High-Level Architecture

Post service: Accepts uploads, stores media blobs in object storage (S3), writes post metadata to a sharded PostgreSQL cluster (sharded by user_id). Publishes a PostCreated event to Kafka.

Feed fan-out worker: Consumes PostCreated events from Kafka. For each event, looks up the poster's followers from a follow graph service (backed by a graph database or denormalised Redis sorted set). Writes feed entries to the feed cache (Redis) for each follower within the threshold. For celebrity posts, writes only to an activity log and relies on pull at read time.

Feed read service: On feed load, fetches the pre-computed feed from Redis. If the user follows any celebrities, fetches their recent posts separately and merges client-side or in a server-side aggregation step. Applies ranking (recency + engagement score) and returns the top 20 posts.

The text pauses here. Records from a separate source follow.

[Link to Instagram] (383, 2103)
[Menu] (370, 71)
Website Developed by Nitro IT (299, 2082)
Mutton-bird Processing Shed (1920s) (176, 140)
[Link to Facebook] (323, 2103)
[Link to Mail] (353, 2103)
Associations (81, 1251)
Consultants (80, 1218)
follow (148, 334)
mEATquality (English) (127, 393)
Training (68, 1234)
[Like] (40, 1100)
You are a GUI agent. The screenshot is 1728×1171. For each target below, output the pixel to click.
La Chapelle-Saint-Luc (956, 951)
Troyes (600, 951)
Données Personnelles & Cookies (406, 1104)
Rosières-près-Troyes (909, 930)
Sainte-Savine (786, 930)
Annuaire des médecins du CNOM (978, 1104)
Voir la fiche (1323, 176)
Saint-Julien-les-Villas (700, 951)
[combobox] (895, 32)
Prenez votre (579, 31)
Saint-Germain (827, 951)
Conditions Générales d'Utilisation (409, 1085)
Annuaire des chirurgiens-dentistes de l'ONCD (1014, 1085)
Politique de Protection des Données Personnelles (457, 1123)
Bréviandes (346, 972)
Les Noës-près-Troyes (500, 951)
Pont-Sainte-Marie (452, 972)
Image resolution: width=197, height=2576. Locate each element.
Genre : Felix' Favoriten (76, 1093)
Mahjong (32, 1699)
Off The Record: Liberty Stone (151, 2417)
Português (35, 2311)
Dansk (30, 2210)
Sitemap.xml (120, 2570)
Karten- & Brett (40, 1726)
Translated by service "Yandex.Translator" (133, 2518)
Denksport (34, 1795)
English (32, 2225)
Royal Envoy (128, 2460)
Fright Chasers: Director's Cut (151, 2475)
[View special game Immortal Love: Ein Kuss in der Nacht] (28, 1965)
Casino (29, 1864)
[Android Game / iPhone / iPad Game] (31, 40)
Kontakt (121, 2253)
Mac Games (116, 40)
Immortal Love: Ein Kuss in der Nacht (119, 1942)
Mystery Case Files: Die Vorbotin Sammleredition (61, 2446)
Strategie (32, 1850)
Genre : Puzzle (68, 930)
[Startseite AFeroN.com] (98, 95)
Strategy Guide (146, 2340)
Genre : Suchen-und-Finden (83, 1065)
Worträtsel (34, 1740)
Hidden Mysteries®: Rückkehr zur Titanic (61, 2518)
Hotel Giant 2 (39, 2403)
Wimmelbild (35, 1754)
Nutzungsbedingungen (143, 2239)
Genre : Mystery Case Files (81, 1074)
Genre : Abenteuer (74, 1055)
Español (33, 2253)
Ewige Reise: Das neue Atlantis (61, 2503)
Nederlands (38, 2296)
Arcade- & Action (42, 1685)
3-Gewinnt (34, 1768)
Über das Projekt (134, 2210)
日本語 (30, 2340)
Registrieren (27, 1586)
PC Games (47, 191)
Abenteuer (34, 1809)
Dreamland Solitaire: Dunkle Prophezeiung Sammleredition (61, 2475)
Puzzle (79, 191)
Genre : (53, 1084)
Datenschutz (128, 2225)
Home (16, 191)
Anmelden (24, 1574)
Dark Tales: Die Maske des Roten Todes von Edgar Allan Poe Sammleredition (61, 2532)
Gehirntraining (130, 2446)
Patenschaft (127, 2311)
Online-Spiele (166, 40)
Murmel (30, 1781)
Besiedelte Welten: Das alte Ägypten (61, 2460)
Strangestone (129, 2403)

Media serving: Images and videos are served from object storage via a CDN. The feed service returns post metadata including CDN URLs; the client fetches media directly from the CDN, never through the feed service.

Ranking

Simple reverse-chronological ranking is the baseline. Production Instagram weights posts by: poster relationship strength (close friends, family), content type preference (video vs photo), predicted engagement probability (from a lightweight ML model scoring each candidate post). The ranking model runs during feed assembly, not post ingestion.

Feed Cache Schema

Each user's feed in Redis is a sorted set: member = post_id, score = timestamp. Feed loads are ZREVRANGE by score. New posts from fan-out are ZADD operations. The sorted set is capped at 1000 entries per user (ZREMRANGEBYRANK removes the oldest entries). Users who haven't opened the app in 30 days have their feed cache evicted; their next open triggers a cold feed build from the database.

Interview Tip

Interviewers at Meta specifically probe the fan-out problem. Most candidates state the hybrid approach correctly but cannot quantify when to switch strategies or explain the feed cache eviction policy. The follow-up question is almost always: "what happens when a user with 100M followers posts?" Walk through the fan-out worker, the follower threshold, the Kafka consumption lag under heavy load, and how you'd prioritise which followers receive the push entry first (highest engagement score first). That level of operational detail is what separates L5 from L6 answers.